Au-delà de la simple vue du spectacle, et plutôt à travers le plaisir de découvrir et de savourer la rencontre d’un curieux ordinateur des mots (Roubaud, 72 ans d’aventures littéraires) avec de jeunes artistes férus de musique acoustique contemporaine, l’imagination semble illimitée, ailée, presque envolée ! Portée par son titre plein de rêves et d’ambition, « Kyrielle du sentiment des choses » respecte cependant, en pratique, des règles strictes. Le poème de Roubaud est composé, d’après des notes de l’auteur parues dans la revue de « Théâtre & Musiques », de cinq strophes, chacune divisée en quatre unités de cinq vers. S’ajoute un découpage en centaines de « vers-chaînons ». « Chaque vers est un enchaînement, en kyrielle (enchaînements séquentiels d’images-souvenirs, de sons, de composés littéraux, d’inférences) de six chaînons élémentaires, courts. »

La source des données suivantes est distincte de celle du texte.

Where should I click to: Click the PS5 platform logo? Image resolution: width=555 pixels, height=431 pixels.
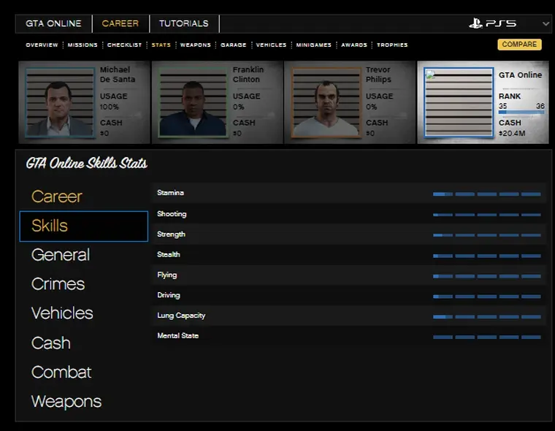(x=493, y=23)
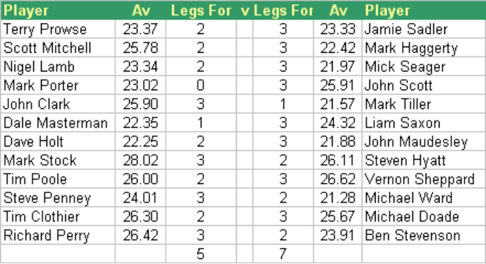Select Mark Stock's average 28.02
Image resolution: width=486 pixels, height=264 pixels.
click(x=140, y=160)
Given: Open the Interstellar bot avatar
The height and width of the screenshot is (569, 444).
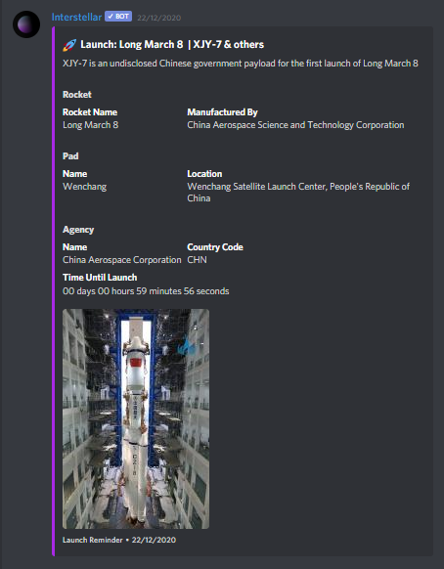Looking at the screenshot, I should (26, 24).
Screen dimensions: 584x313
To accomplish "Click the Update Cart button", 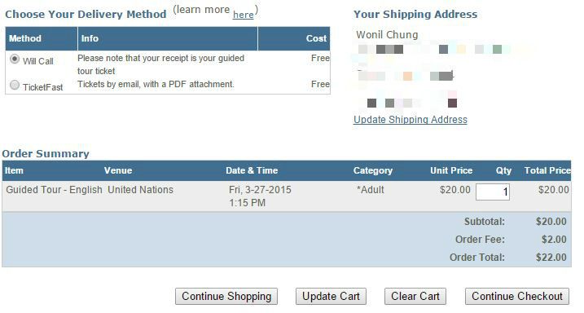I will pos(332,297).
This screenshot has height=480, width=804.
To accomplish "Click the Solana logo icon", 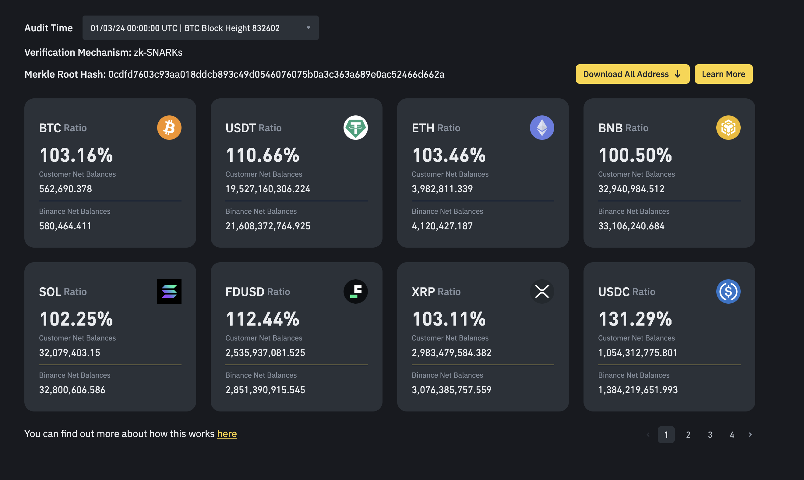I will (169, 291).
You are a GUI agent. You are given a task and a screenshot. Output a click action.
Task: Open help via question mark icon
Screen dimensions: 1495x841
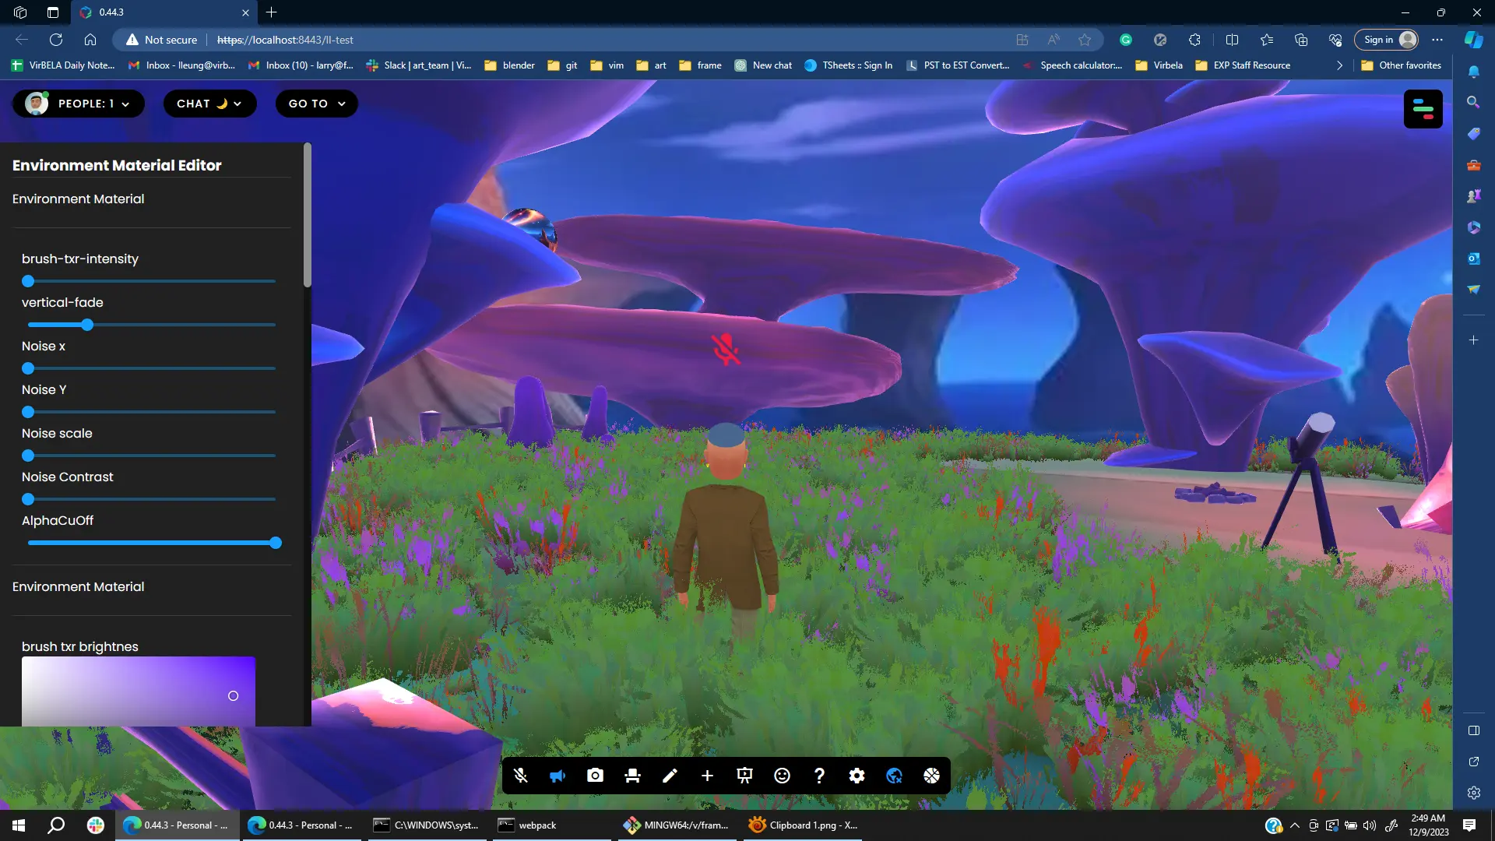click(819, 776)
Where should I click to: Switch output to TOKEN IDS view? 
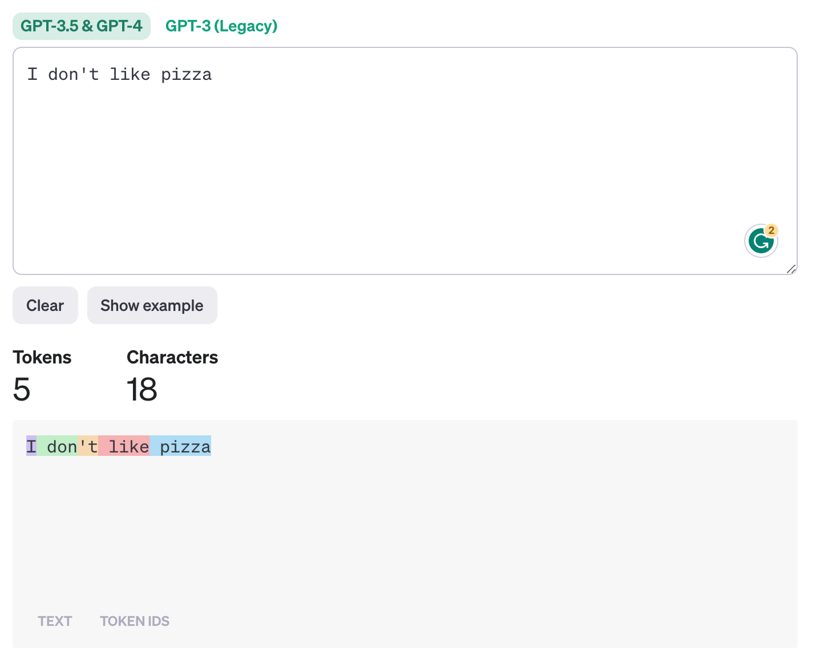(135, 621)
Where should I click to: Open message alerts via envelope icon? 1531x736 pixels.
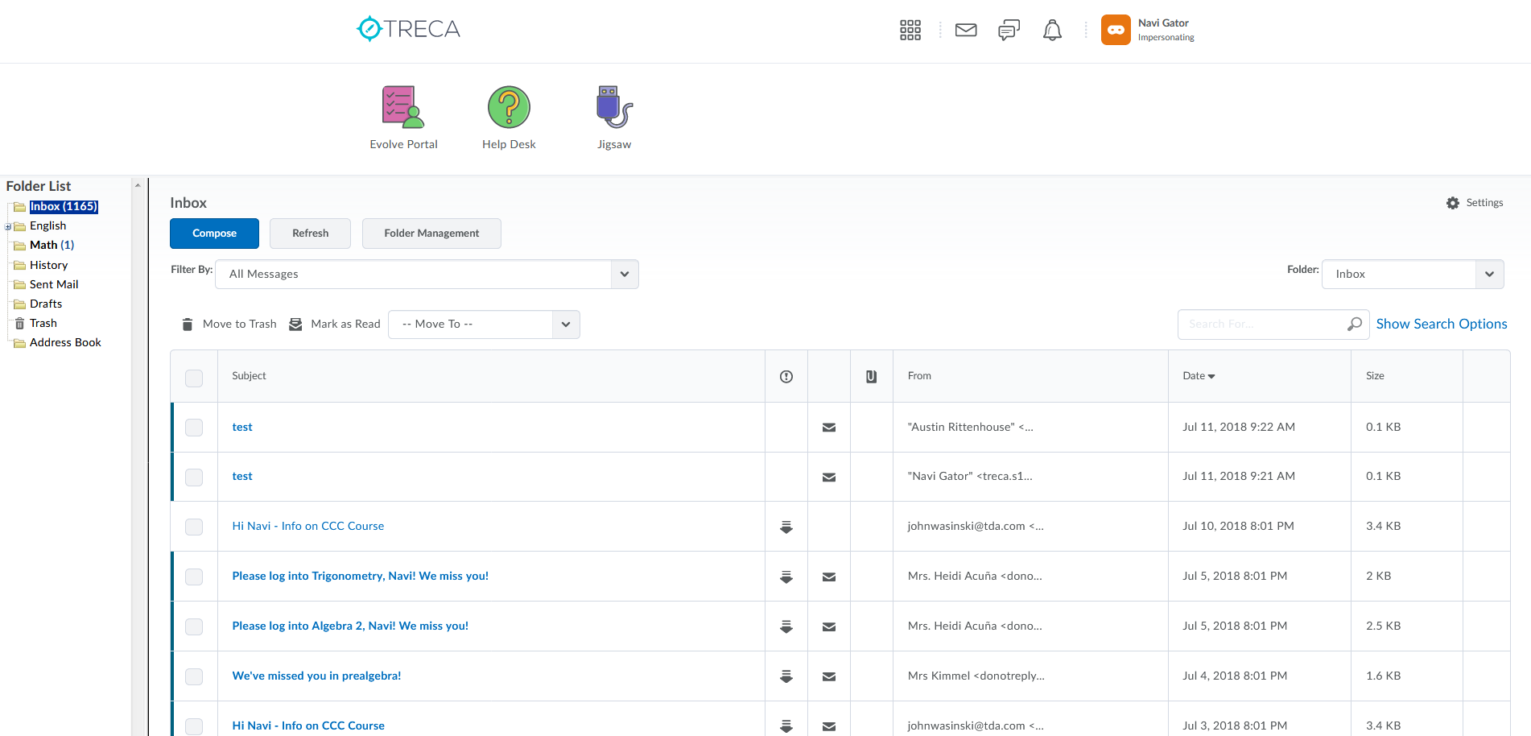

Des couleurs et des voix entrent en ligne de compte, puis des langues étrangères (anglais, japonais médiéval et frenchglish)… A n’en pas douter, un phénomène aussi complexe à mettre en équation qu’en scène. Résultat aux éditions Nous, à Caen, et en tournée théâtrale à Orléans, après Paris.

François Cavaillès
(mars 2004)

François Cavaillès est journaliste et critique d'art à Paris. Ancien reporter en radio, puis en presse, dans la région d'Ottawa (Canada), il s'intéresse aujourd'hui aux cultures de l'Asie du Sud-Est et étudie le thaï à l'Institut National des Langues et Civilisations Orientales de Paris.